« N’allez pas imaginer que gouverner est une partie de plaisir ! Bien au contraire, c’est une lourde responsabilité, qui demande une profonde abnégation. Personne ne croit davantage que le camarade Napoléon que tous les animaux sont égaux. Il serait trop heureux de vous laisser prendre vous-mêmes les décisions qui vous concernent. Mais, il pourrait vous arriver, camarades, de faire de mauvais choix… Et où cela nous mènerait-il ? »
La Ferme des animaux [Animal Farm], publié en langue anglaise en 1945, est l’un des livres les plus célèbres de George Orwell (1903-1950). Dans cette fable, l’auteur de 1984 et d’Hommage à la Catalogne décrit une révolte qui aboutit au renversement du fermier et à la prise du pouvoir par les animaux. Rapidement, le rêve égalitaire d’harmonie et de justice cède la place au doute puis au désarroi à mesure que se recrée une autocratie dirigée par les cochons, lesquels vont rapidement s’entretuer pour la place de chef et tyran.
« J’ai conçu La Ferme des animaux avant tout comme une satire de la révolution russe. Je souhaitais qu’on en tire la morale suivante : les révolutions ne produisent d’amélioration radicale que lorsque les masses sont en alerte et savent congédier leurs meneurs dès que ces derniers ont fait leur boulot. »
Presse : Magazine littéraire Nuit blanche (no. 164, automne 2021)

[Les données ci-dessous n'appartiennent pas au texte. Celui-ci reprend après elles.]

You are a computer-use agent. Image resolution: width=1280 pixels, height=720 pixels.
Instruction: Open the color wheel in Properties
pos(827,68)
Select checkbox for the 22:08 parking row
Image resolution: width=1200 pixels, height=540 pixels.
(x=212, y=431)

Avant l'entrée d'Orwell à la Pléiade en 2020, la principale traduction disponible de cette célèbre satire de la révolution russe était signée Jean Queval, un des cofondateurs de l'OuliPo. Le travail de Queval était fidèle à l'esprit du texte original, mais s'éloignait de son style, que l'écrivain britannique avait voulu simple à l'extrême. Au lieu de l'enjoliver comme l'avait fait Queval, Philippe Mortimer a décidé de lui restituer sa sobriété. L'histoire est archi-connue. À la Ferme du manoir de M. Jones, quelque part en Angleterre, le vieux verrat Major s'adresse aux autres animaux après avoir rêvé à la disparition de l'être humain. Il leur explique que tous leurs maux naissent de la tyrannie de l'homme et les pousse à l'insurrection. Quelques mois plus tard, trois cochons développent un système de pensée appelé «animalisme» et propagent des idées révolutionnaires lors d'assemblées clandestines. Ils doivent d'abord rivaliser d'influence avec Moïse, le corbeau apprivoisé, qui leur vante les beautés d'un paradis animalier, «la Mon tagne de sucre candi». Après que de récentes négligences de M. Jones eurent affamé les animaux, le soulèvement éclate. Très vite, les bêtes prennent le contrôle de la ferme. Des commandements sont émis, le travail est organisé, c'est la jubilation devant la liberté conquise. Les porcs ne tardent pas cependant à s'octroyer certains privilèges et les règles sont bientôt travesties au profit de l'élite porcine... Cette nouvelle traduction vient à point. Mortimer a conservé les noms originaux : les cochons Sage l'Ancien, Boule de Neige et Brille-Babil redeviennent Major, Snowball et Squealer, les chiens Filou, Fleur et Constance sont plutôt appelés Pincher, Bluebell et Jessie, les chevaux de trait Malabar et Douce reprennent leurs noms de Boxer et Clever, et ainsi de suite. L'effet d'authenticité s'en trouve accru. Squealer, par exemple, signifie «délateur» dans l'argot du lumpenprolétariat cockney. Autre plus-value de cette édition : son péritexte (avant-propos, notes infra paginales, annexes), optimisant son utilisation dans une classe de philosophie ou d'histoire. Ce n'est pas le seul classique d'Orwell dont s'occupe le microéditeur montréalais. Il avait proposé en 2019 une nouvelle traduction de 1984 faisant contrepoids à celle, controversée, parue l'année précédente chez Gallimard.